Visual effects artist Felix Jorge had this in mind when he launched his digital studio Happy Mushroom. Jorge was frustrated to see great works of art like his (which could be done very early in the filmmaking process) often thrown away.
It comes down to coordination issues that aren’t resolved early on, Jorge says. “It has to do with the fact that the first man thought he was doing something. has been reworked.”
Lack of Coordination Creates Confusion
It’s like cooking a complicated dish. Your job is to prepare the ingredients used by the chef.
Let’s say the chef takes the ingredients and at that moment decides he wants to do something a little different with the recipe.something that promises to be Better than originally planned. She combines the ingredients and so far so good. Adaptation! innovation! Haza!

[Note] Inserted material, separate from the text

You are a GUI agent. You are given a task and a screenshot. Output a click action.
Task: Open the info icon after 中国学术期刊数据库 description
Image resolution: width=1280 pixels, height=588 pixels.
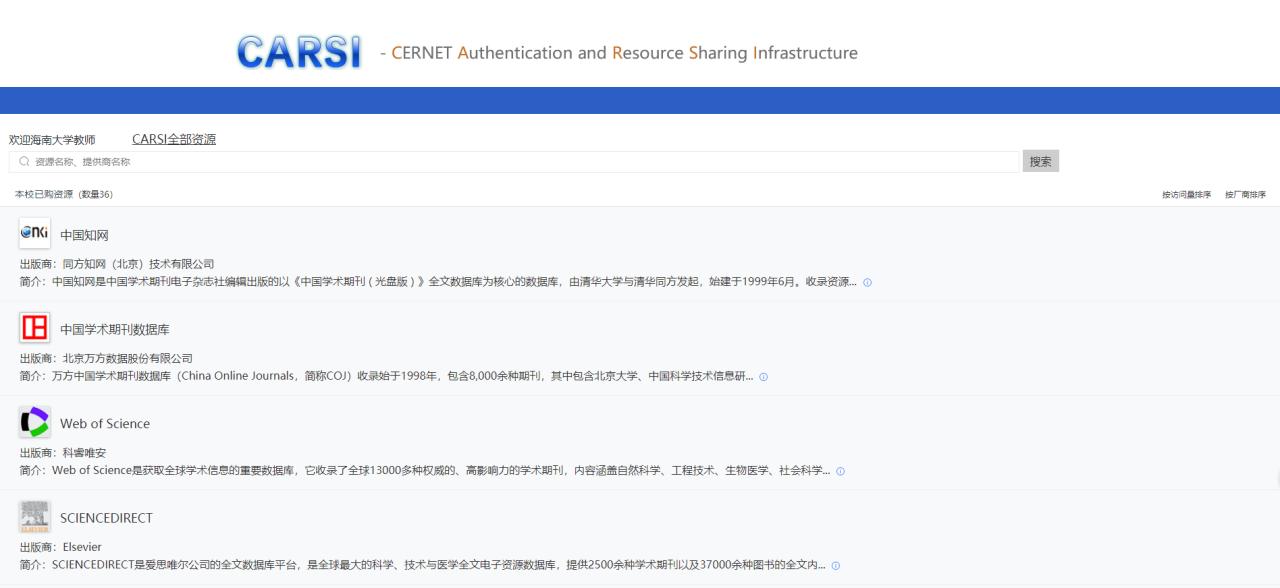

But let’s say it’s someone else’s job to actually cook what the chef has prepared. The cook looks at the original recipe, checks what the chef has handed him, and decides how best to make this dish at that moment. With no more real recipes to follow, cooks do their best.
Now let’s say someone else’s job is to take what’s been cooked and put together a meal. They have the original recipe, but the one pulled out of the pan is something else.
After this, the chef panics when he sees the results. They either freak out like Gordon Ramsay or ask the assembler to change. The cook also stops by and asks for change.
At some point, the person paying for this meal may call an emergency meeting. So the chefs, the cooks, the assemblers, the ingredients prep people all gather in the same room and stop coming and going. No one leaves until we agree on what to do next. However, at this point there is little opportunity to save food.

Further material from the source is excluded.